What is the difference between registering an authenticationprovider with HttpSecurity vs AuthenticationManagerBuilder in Spring Security?

Question

WebSecurityConfigurerAdapter offers two overrides as follows:

protected void configure(AuthenticationManagerBuilder auth)

and

protected void configure(HttpSecurity http)

Both HttpSecurity and AuthenticationManagerBuilder offer registration for authenticationProviders. Is there any difference between registering my providers with one vs the other?

I'm also using Spring boot 2.1 with @SpringBootApplication(exclude = SecurityAutoConfiguration.class) to turn off their autoconfig completely.

Answer 1

From Spring Security Architecture

The main strategy interface for authentication is AuthenticationManager [...]

The most commonly used implementation of AuthenticationManager is ProviderManager, which delegates to a chain of AuthenticationProvider instances. An AuthenticationProvider is a bit like an AuthenticationManager [...]

A ProviderManager can support multiple different authentication mechanisms in the same application by delegating to a chain of AuthenticationProviders. If a ProviderManager doesn’t recognise a particular Authentication instance type it will be skipped.

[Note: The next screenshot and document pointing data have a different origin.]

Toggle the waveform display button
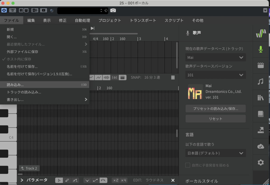 [107, 77]
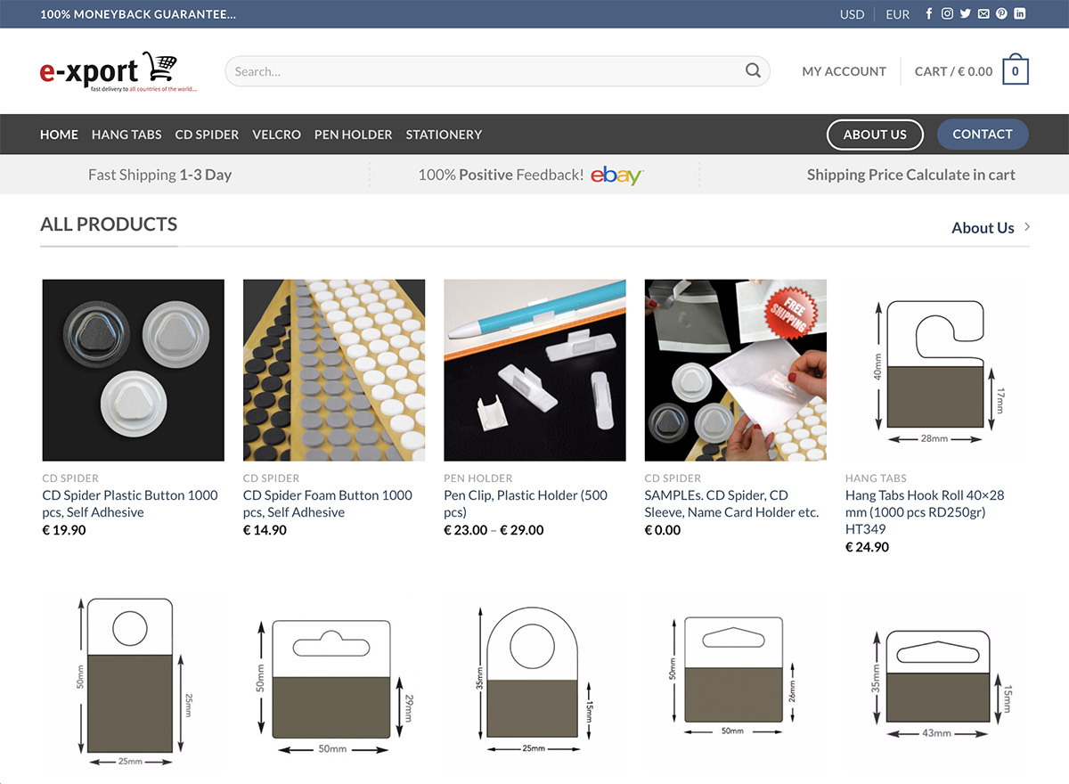Open the Hang Tabs menu
The width and height of the screenshot is (1069, 784).
tap(126, 135)
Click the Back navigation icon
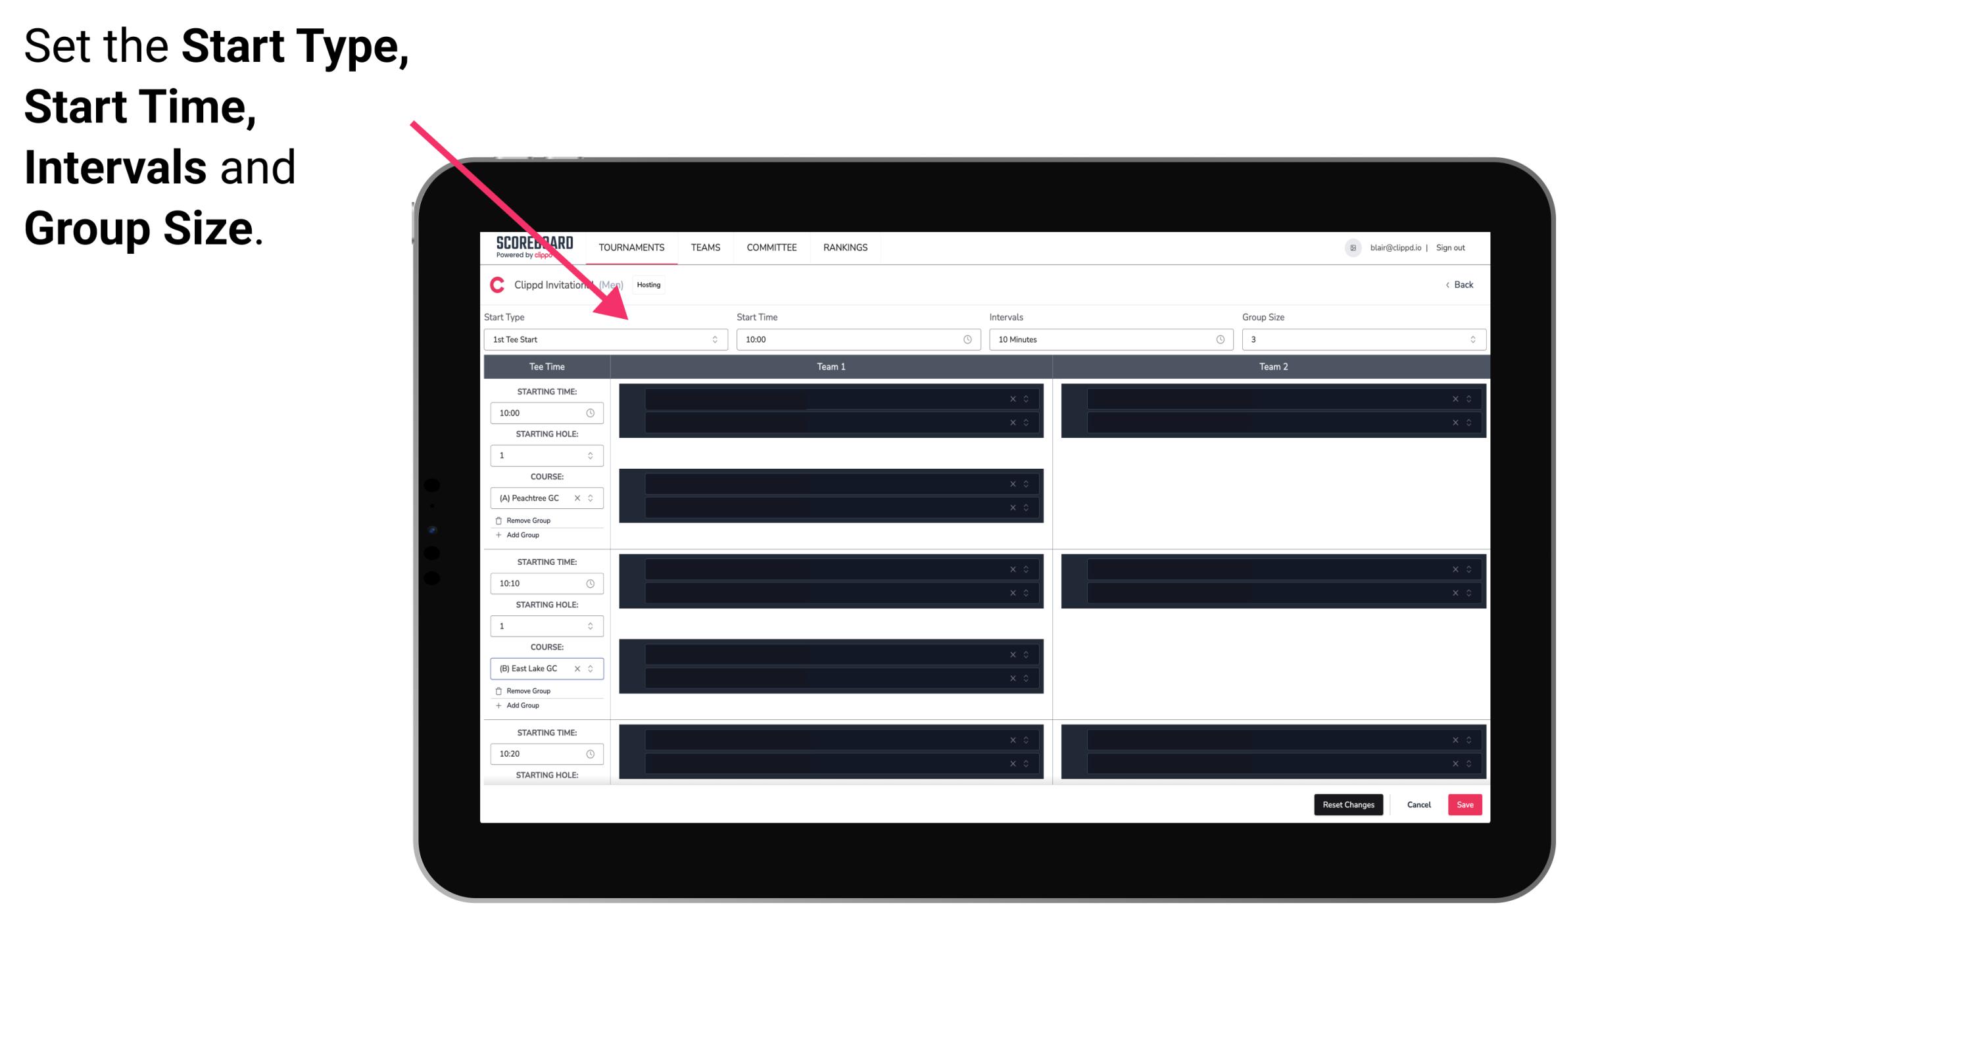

A ProviderManager has an optional parent, which it can consult if all providers return null. If the parent is not available then a null Authentication results in an AuthenticationException.

Generally speaking WebSecurityConfigurerAdapter provides configuration for HttpSecurity apart from Filter's configuration (like UsernamePasswordAuthenticationFilter, LogoutFilter etc.) it's also creates and configures (adding AuthenticationProviders and parent AuthenticationManager) AuthenticationManagers in HttpSecurity by using AuthenticationManagerBuilder.

WebSecurityConfigurerAdapter will create only one AuthenticationManager for HttpSecurity. However AuthenticationManager has its own AuthenticationProviders and its own optional parent AuthenticationProvider. When you are doing http.authenticationProvider(...) you are adding new AuthenticationProvider to the AuthenticationManager which belong to that http. By using configure(AuthenticationManagerBuilder auth) you are configuring AuthenticationManager which is the parent of the AuthenticationManager which belongs to that particular HttpSecurity.

Spring is providing default configuration for the parent of that particular AuthenticationManager, but by using configure(AuthenticationManagerBuilder auth) you are rejecting spring's configuration in favour of your (auth).